– Длинный, а сколько времени? Чего-то я притомился. Не пора ли баиньки? – пьяным голосом спросил Серый.
– Час пятнадцать, – ответил Ден, взглянув на часы, – но баиньки еще не время.
– Чо теперь, всю ночь не спать?
– Сначала здесь надо все доделать, а потом уж отправляться.
– А чего тут делать? Вроде бы все уже сделали.
– Ни фига еще не сделали. Если телок этих оставим, то завтра наши портреты уже будут висеть на всех афишах.
– Так что, кончать их будем? – склонившись к столу, плотоядно спросил Серый, бросив многозначительный взгляд на живот Кати.
– Нет, в классики играть! – хохотнул Длинный.
– Эй, Катька, у вас тут где веревка? – спросил Ден.
– Сейчас принесу.
Катя вышла из комнаты и вернулась, держа в руке клубок пенькового шпагата.
– Длинный, помоги! – сказал Ден, разворачивая Катерину спиной к себе и заламывая ей руки.
Быстро, без особых ухищрений крепко замотали руки тонкой веревкой. Потом направились к сидящей на полу Лене. Девушка пыталась натянуть трусики, но не успела. Ее грубо схватили и скрутили. Обе близняшки почувствовали себя в роли мух, попавших в лапы пауку. Да и судьба их ожидала похожая. А может быть и более страшная. Но паук это делает, чтобы выжить, а эти...
– С кого начнем?– осведомился Длинный.
– Давай с сиськастой, – указал Серый на Лену.
– А я этих покараулю, – заключил Ден.
Парни подхватили испуганную и уже не сопротивляющуюся женщину и поволокли ее из дома. Ден смотрел ей вслед, наблюдая, как с каждым шагом с гладких бедер Лены скатывались полуспущенные трусики. Они упали у порога, и остались лежать на полу белой шелковой восьмеркой.
На улице стояла непроглядная темень прохладной, августовской ночи. Лену поставили на колени на цветочной грядке, куда падал свет из окна. Лена вся тряслась от холода и страха, ища пути к спасению. Вдруг взгляд ее упал на стену домика, на которой четко выделялась темная, блестящая клякса. Спустив взгляд ниже, женщина увидела выглядывающие над стеблями травы голенькие детские ягодички, белеющие в ночном сумраке. Сердце матери замерло. Заледенело смертельным холодом. Смысл жизни исчез. Разбрызгался кляксой из мозгов и крови по светло-серой стене дома.
– Ну чо, как ее? Ткнем под сиську, или горло перережем? – деловито осведомился Длинный, нервно вертя в руках нож.

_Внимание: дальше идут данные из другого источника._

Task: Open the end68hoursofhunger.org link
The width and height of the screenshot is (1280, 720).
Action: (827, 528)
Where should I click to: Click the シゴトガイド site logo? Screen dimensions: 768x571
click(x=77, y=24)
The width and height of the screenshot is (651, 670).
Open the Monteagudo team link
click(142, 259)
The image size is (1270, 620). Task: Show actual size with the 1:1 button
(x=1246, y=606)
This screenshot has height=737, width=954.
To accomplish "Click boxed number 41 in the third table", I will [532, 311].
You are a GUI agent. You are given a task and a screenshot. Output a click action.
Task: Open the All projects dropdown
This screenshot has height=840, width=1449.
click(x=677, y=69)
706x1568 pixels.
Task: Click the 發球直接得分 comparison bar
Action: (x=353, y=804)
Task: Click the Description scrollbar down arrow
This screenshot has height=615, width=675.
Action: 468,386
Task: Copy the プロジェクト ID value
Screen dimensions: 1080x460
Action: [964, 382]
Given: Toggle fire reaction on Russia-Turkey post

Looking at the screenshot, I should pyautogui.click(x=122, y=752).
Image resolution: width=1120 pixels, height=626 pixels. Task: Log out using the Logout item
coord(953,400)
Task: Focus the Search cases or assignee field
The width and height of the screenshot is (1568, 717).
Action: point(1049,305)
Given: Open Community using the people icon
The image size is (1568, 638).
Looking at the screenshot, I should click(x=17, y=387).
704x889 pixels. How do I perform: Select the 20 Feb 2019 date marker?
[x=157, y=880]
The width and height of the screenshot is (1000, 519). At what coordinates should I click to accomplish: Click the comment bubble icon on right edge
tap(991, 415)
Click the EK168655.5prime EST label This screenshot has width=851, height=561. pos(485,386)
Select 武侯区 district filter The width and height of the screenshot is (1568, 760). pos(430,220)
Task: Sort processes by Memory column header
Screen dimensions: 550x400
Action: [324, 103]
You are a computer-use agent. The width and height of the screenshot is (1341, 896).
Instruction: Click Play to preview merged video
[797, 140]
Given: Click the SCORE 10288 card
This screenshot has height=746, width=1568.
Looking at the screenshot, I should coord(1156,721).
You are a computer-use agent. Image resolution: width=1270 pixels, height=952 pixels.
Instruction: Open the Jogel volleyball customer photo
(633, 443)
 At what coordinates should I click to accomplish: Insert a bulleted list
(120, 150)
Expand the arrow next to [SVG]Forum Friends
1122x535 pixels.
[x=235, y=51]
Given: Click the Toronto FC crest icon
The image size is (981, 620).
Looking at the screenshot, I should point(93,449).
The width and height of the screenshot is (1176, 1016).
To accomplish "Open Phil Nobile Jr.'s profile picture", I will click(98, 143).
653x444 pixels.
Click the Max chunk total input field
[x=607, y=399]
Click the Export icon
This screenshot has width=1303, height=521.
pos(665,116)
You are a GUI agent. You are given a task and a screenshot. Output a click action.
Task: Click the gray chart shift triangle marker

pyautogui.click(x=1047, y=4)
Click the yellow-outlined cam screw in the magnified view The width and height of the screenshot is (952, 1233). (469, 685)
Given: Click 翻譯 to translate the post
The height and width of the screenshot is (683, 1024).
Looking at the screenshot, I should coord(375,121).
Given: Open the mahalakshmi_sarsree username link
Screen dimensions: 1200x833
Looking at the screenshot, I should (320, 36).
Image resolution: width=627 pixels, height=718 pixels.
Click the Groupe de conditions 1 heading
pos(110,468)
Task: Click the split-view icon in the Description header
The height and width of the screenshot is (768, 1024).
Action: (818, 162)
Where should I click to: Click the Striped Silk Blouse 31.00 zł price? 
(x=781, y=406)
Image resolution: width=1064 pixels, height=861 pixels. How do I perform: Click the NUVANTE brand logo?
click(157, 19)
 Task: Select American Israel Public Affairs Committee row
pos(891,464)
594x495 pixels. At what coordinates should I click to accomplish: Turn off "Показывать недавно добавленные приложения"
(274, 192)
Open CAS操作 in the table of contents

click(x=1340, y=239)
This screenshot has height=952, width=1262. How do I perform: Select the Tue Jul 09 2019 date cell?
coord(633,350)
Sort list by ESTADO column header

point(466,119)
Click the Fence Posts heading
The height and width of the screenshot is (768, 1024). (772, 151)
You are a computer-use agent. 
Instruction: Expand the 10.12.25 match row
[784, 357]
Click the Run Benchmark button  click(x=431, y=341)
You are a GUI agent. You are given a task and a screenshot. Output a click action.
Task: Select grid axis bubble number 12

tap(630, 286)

– Давай ножик. Под сиську засажу.
Серый схватил Лену за левую грудь и потянул ее вверх, одновременно приставляя к натянувшейся коже острие ножа. Его пальцы так сильно стиснули нежное тело молодой матери, что из надувшегося соска брызнула тугая струйка молока прямо в лицо убийце. Серый надавил на рукоять, втискивая клинок между ребер. Под ножом хрустнуло. Тело женщины дернулось и напряглось. Она мучительно застонала. Серый повернул нож и выдернул его. Из распахнувшейся раны брызнула кровь на листья цветущих георгинов, повисая на них темными, тягучими каплями. Глаза Лены закатились. Женщина еще раз дернулось. Из приоткрытого рта потекла струйка крови. Тело обмякло и повалилось набок, давя стебли цветов.
– Вот так! – хрипло, словно каркнул, сказал Серый.
Длинный шумно и часто дышал, во все глаза наблюдая за последними движениями Лены, стремясь уловить то мгновение, когда живая женщина превратится в мертвое тело. Едва заметные сокращения мышц под нежной кожей, легкие судороги, пробегающие по конечностям, блестящая капля молока, повисшая на большом, покачивающемся соске. Вздрагивающий, плоский живот, слипшиеся от спермы волосы на выпуклом лобке, тягучая струйка окровавленной спермы, вытекающая из влагалища прямо на большой, яркий, примятый цветок...
– Все, пошли! – толкнул в плечо Серый.